What you have to do: Could you please output only the lines from the one holding "Given: Switch Sogou" through the end of the listing below, exactly as written and without pictures?
== Segment start ==
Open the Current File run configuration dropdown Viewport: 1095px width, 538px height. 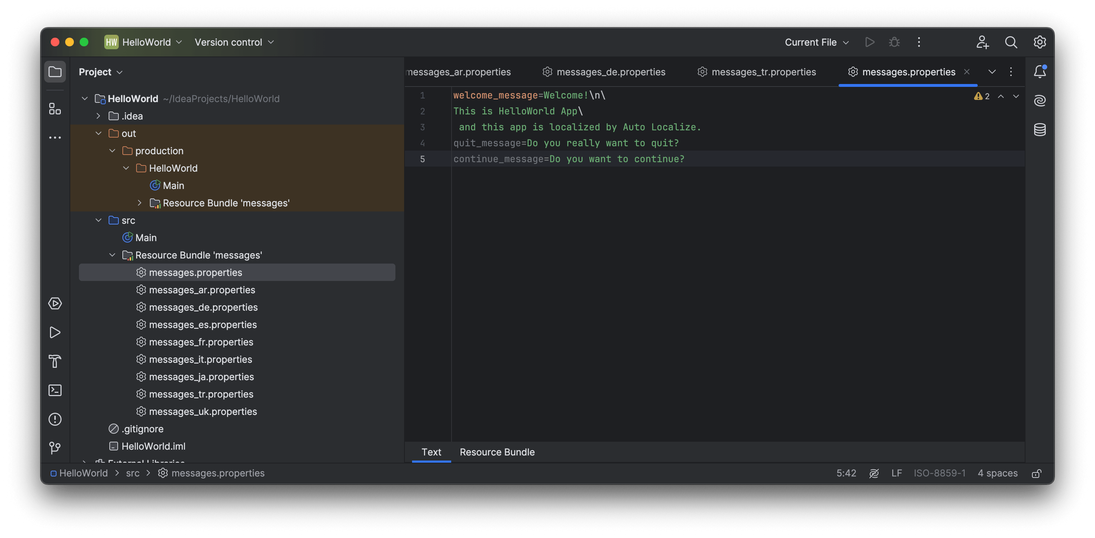(x=816, y=42)
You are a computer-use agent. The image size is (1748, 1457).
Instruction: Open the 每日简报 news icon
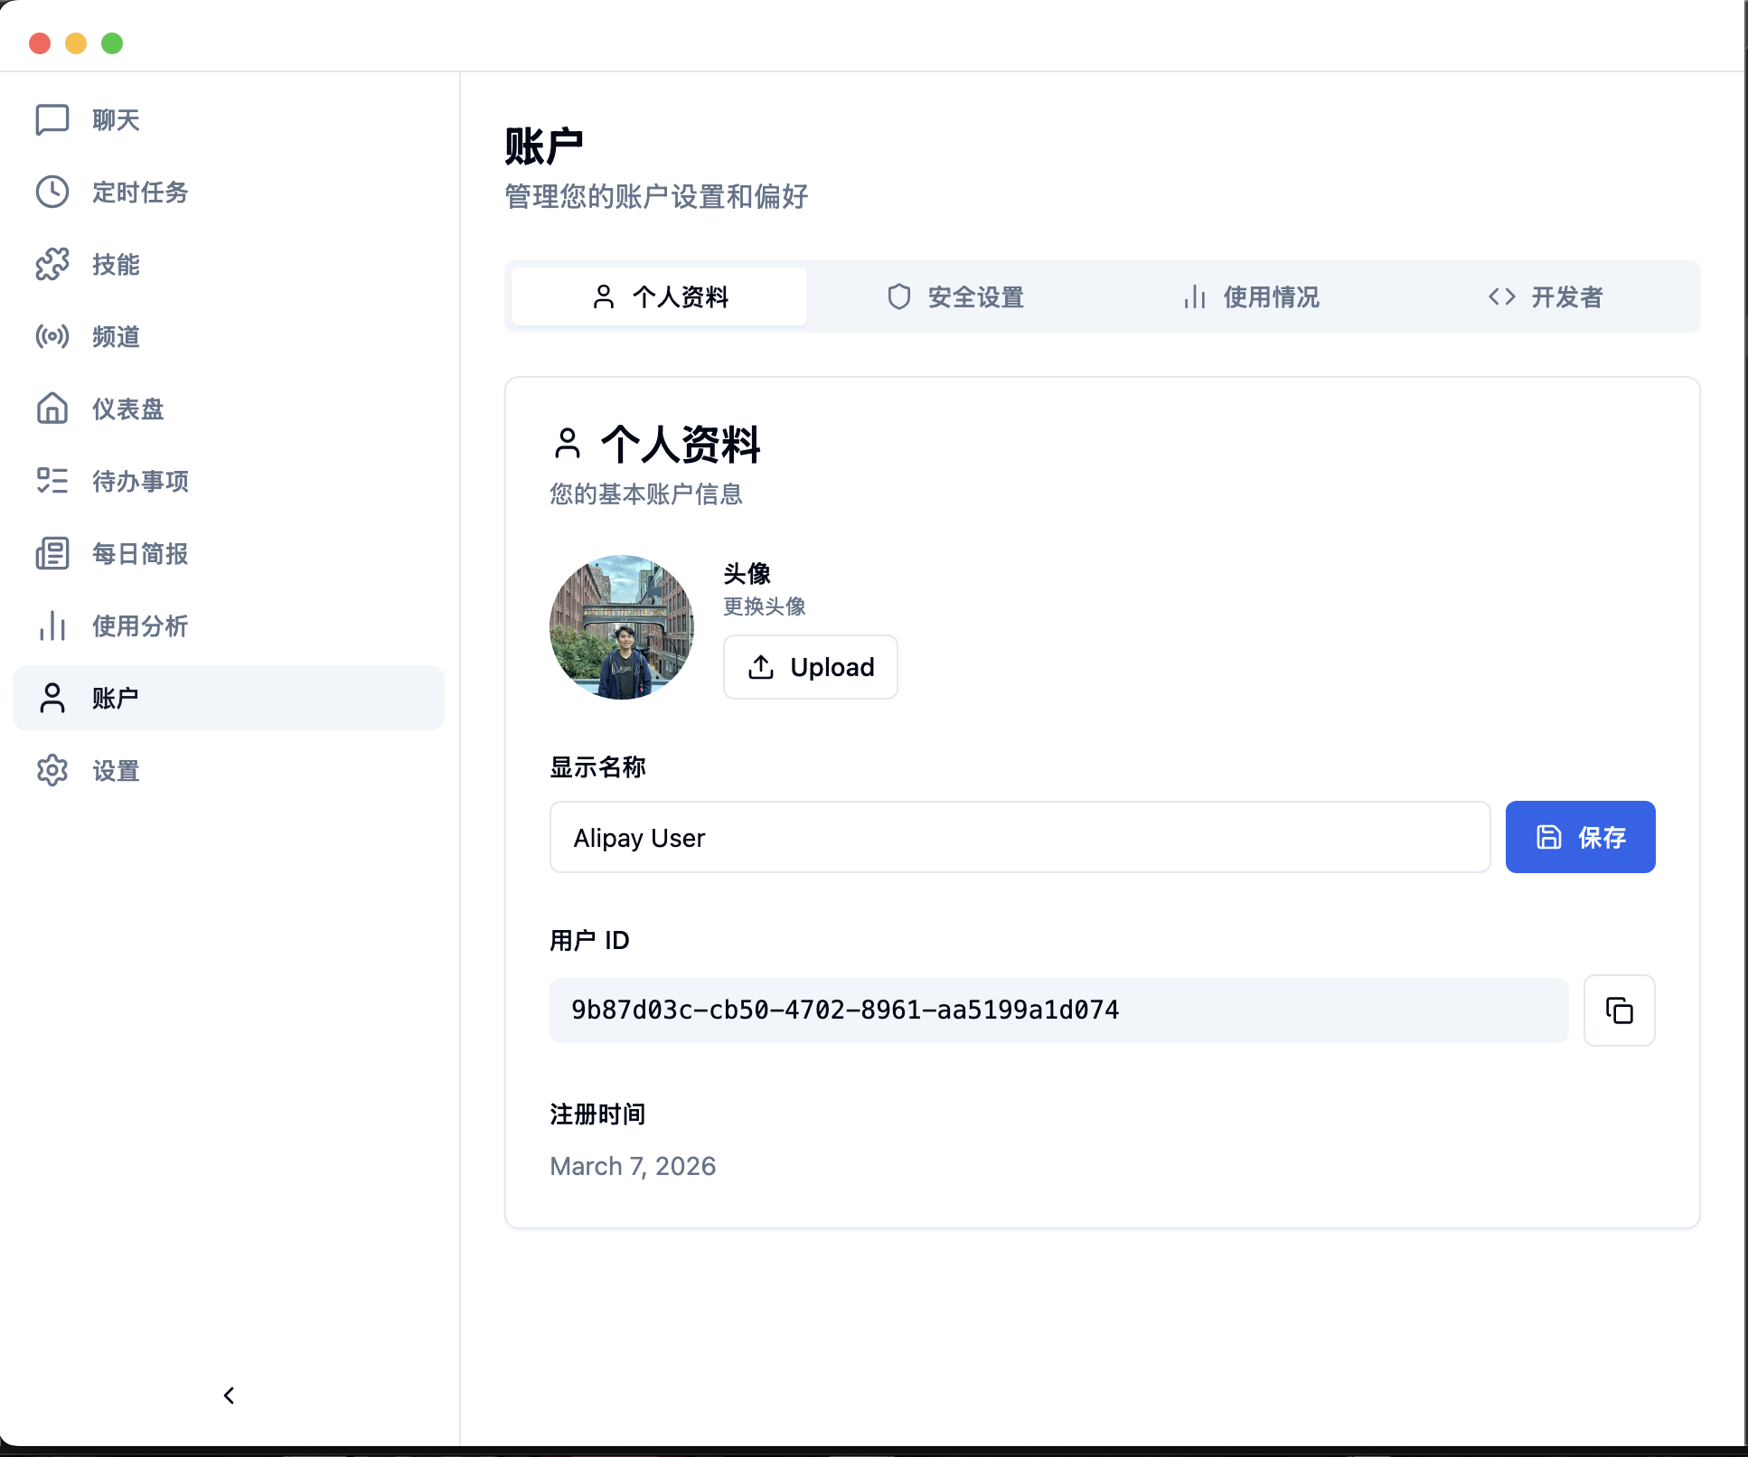tap(52, 553)
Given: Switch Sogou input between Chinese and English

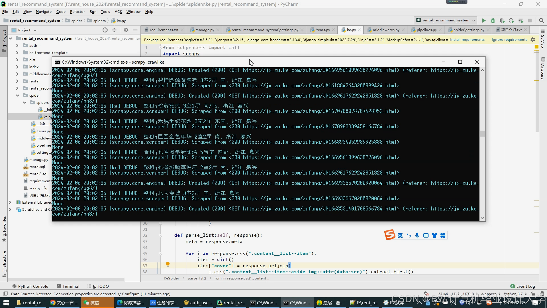Looking at the screenshot, I should [400, 235].
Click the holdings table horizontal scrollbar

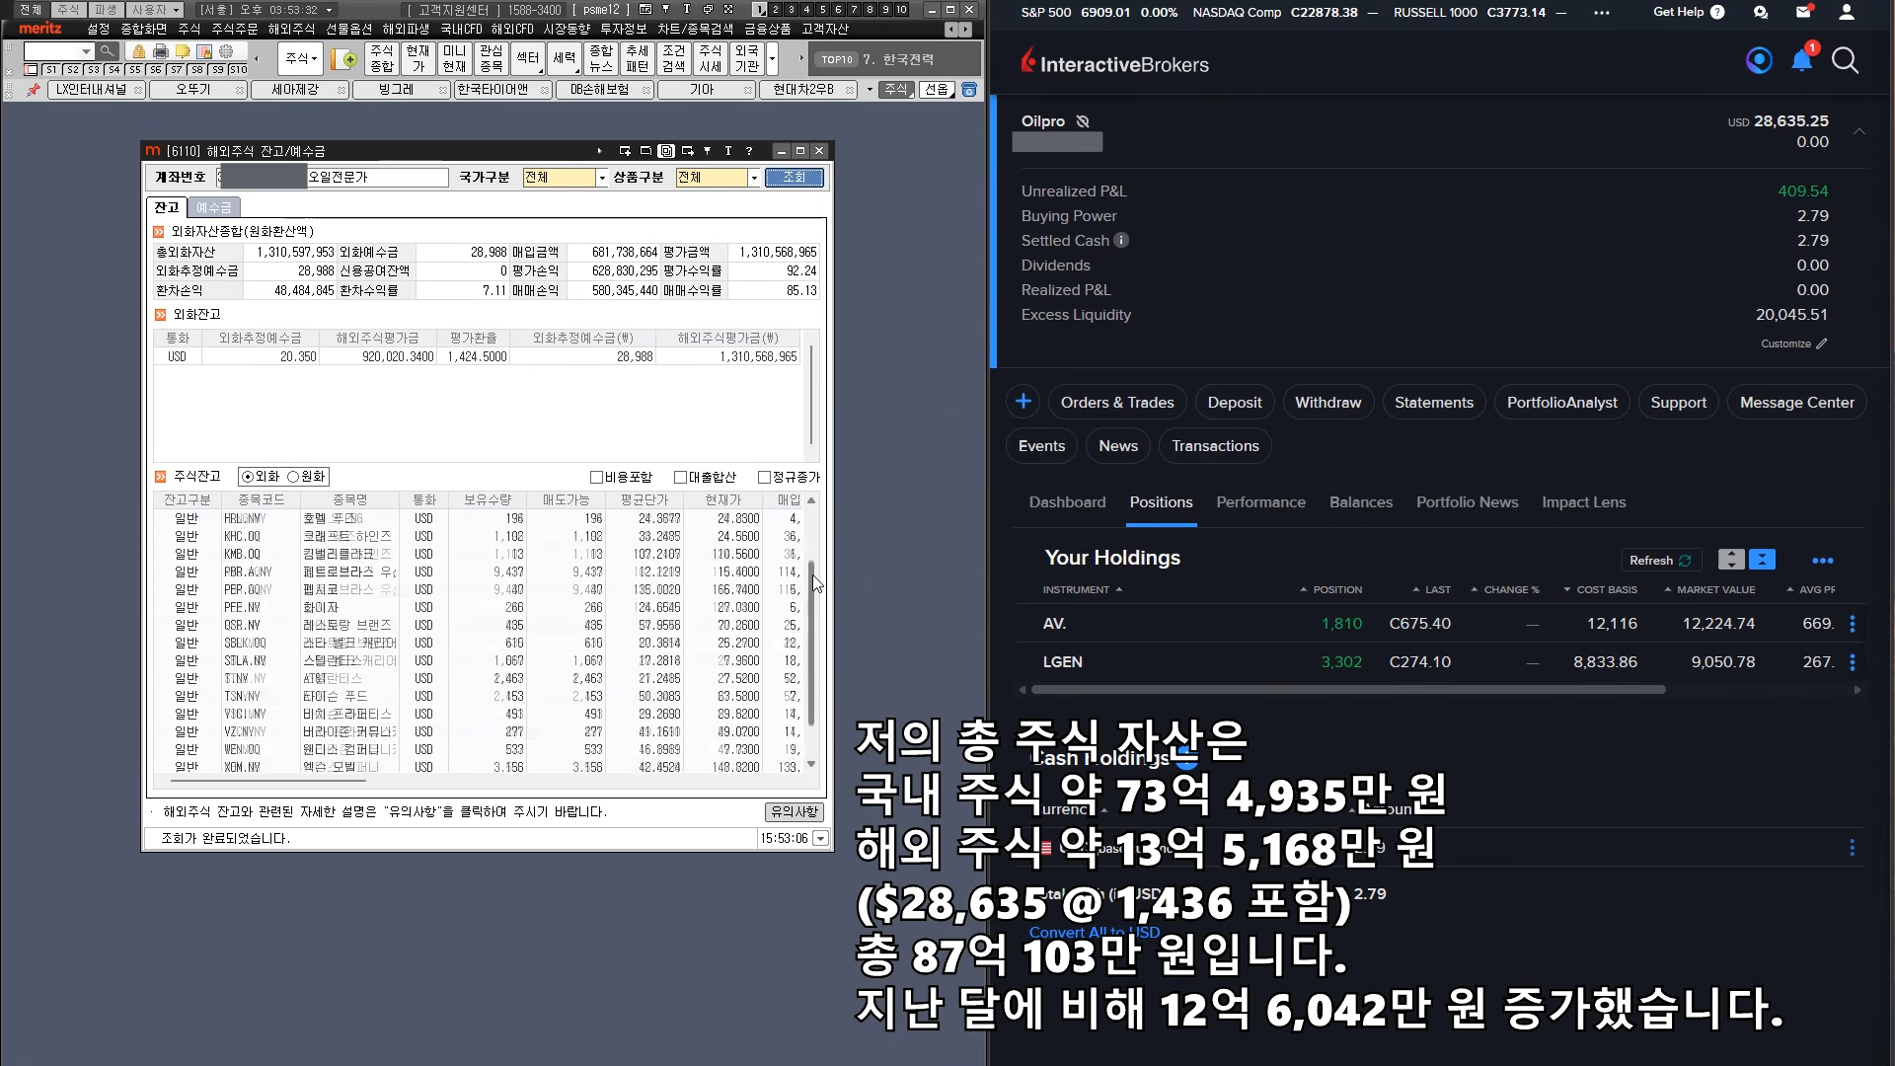pyautogui.click(x=1342, y=690)
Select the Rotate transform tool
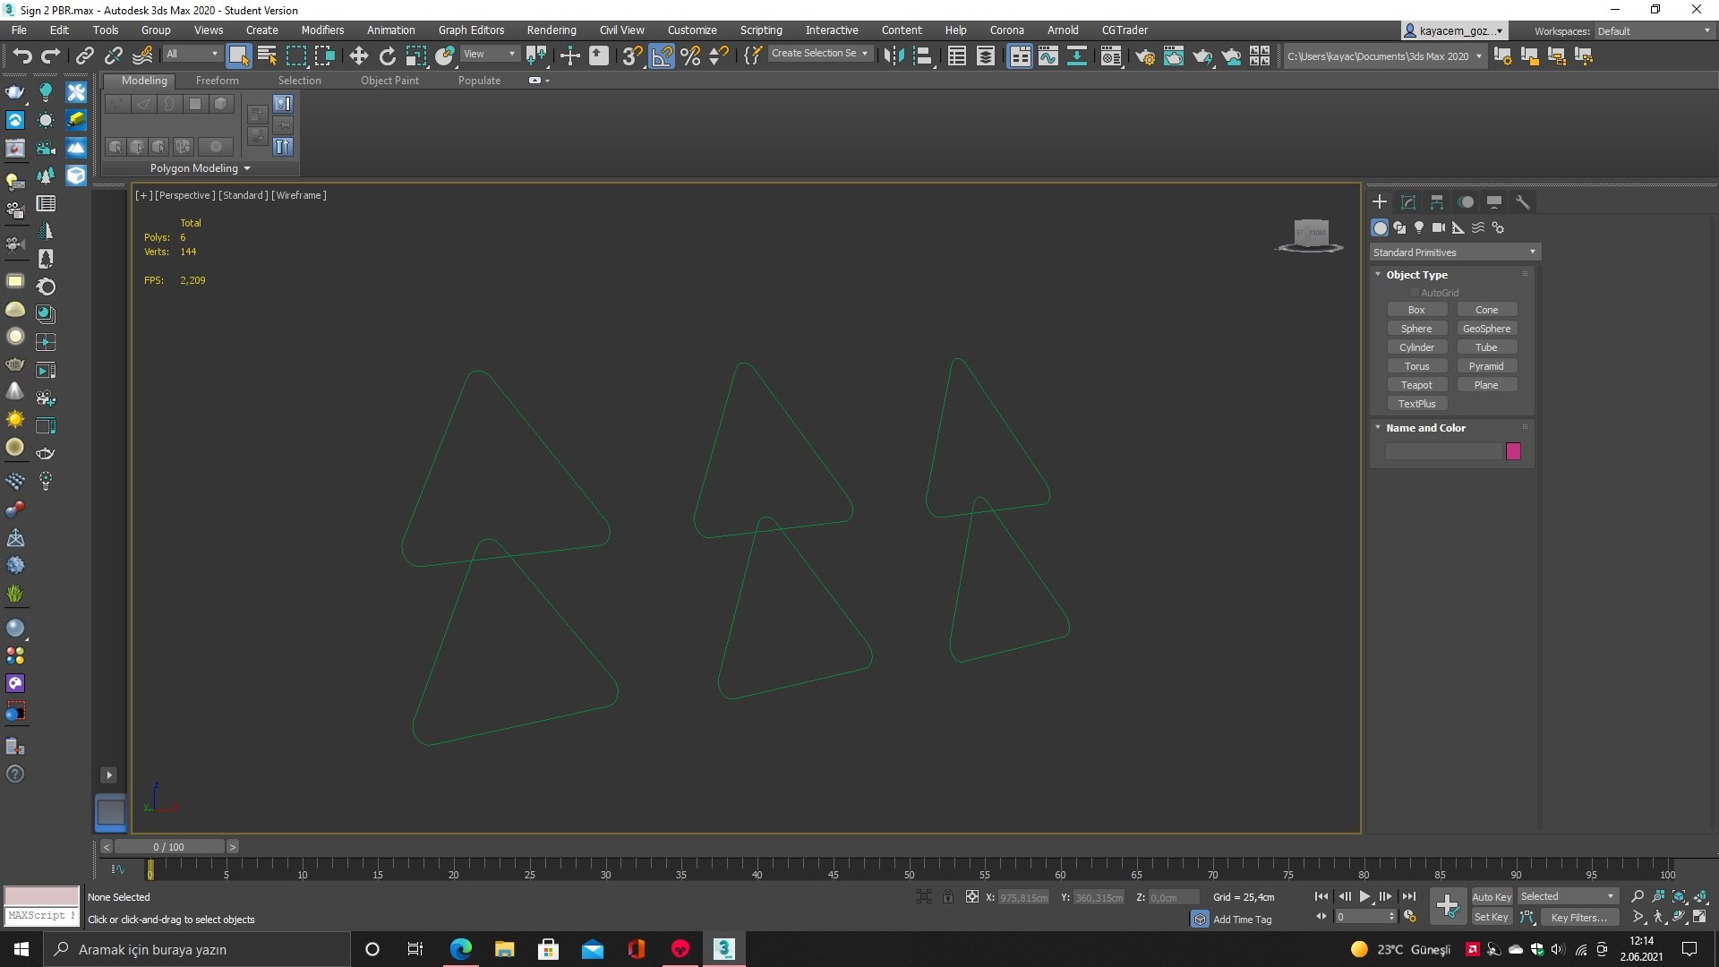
== Segment end ==
Answer box:
Given: Switch Sogou input between Chinese and English

Looking at the screenshot, I should [400, 235].
Click the holdings table horizontal scrollbar

pyautogui.click(x=1342, y=690)
Select the Rotate transform tool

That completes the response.